### [To do]
Read the records and gather each line that includes "This".

### [Records supplied]

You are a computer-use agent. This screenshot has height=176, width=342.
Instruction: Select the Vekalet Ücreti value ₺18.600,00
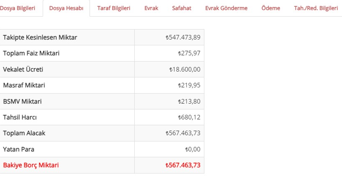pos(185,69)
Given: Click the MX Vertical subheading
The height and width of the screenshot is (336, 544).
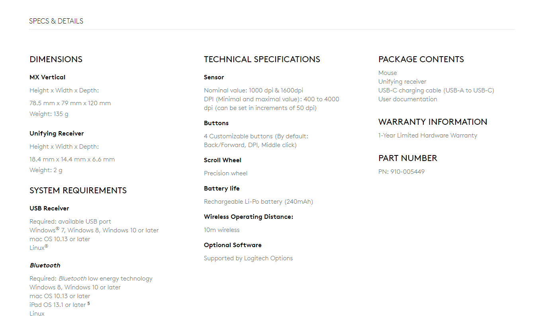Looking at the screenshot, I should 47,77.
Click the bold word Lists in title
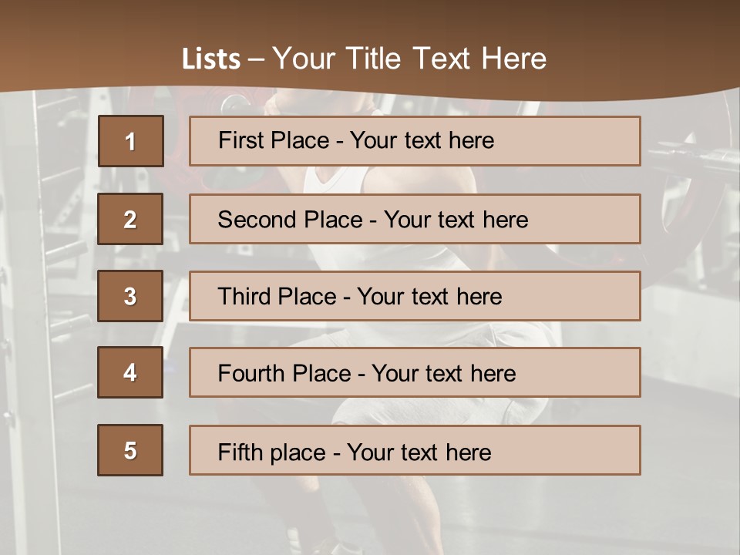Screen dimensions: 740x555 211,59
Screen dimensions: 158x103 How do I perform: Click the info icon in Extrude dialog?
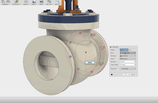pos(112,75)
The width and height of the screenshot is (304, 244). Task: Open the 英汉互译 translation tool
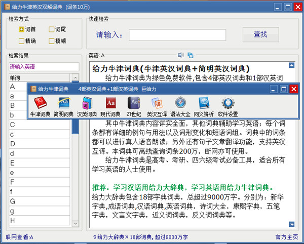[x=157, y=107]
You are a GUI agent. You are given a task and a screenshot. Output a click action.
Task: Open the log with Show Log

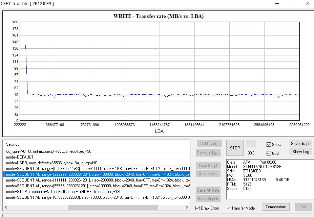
...
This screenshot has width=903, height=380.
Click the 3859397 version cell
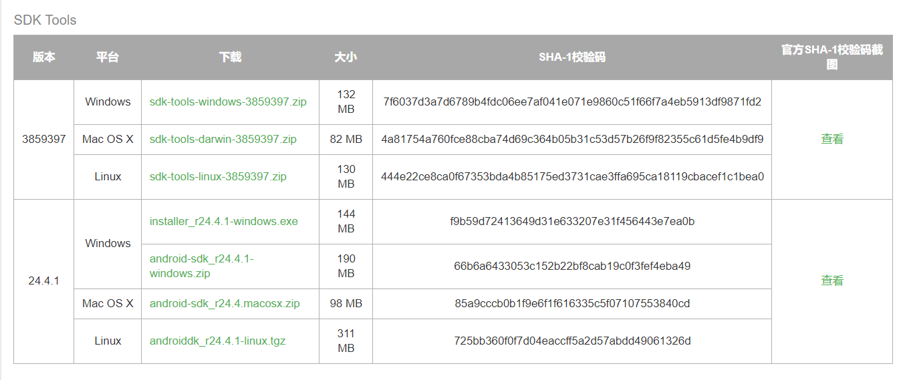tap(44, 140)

### [Reply to the task]
You are a computer-use agent. This screenshot has height=176, width=342.
This screenshot has width=903, height=380.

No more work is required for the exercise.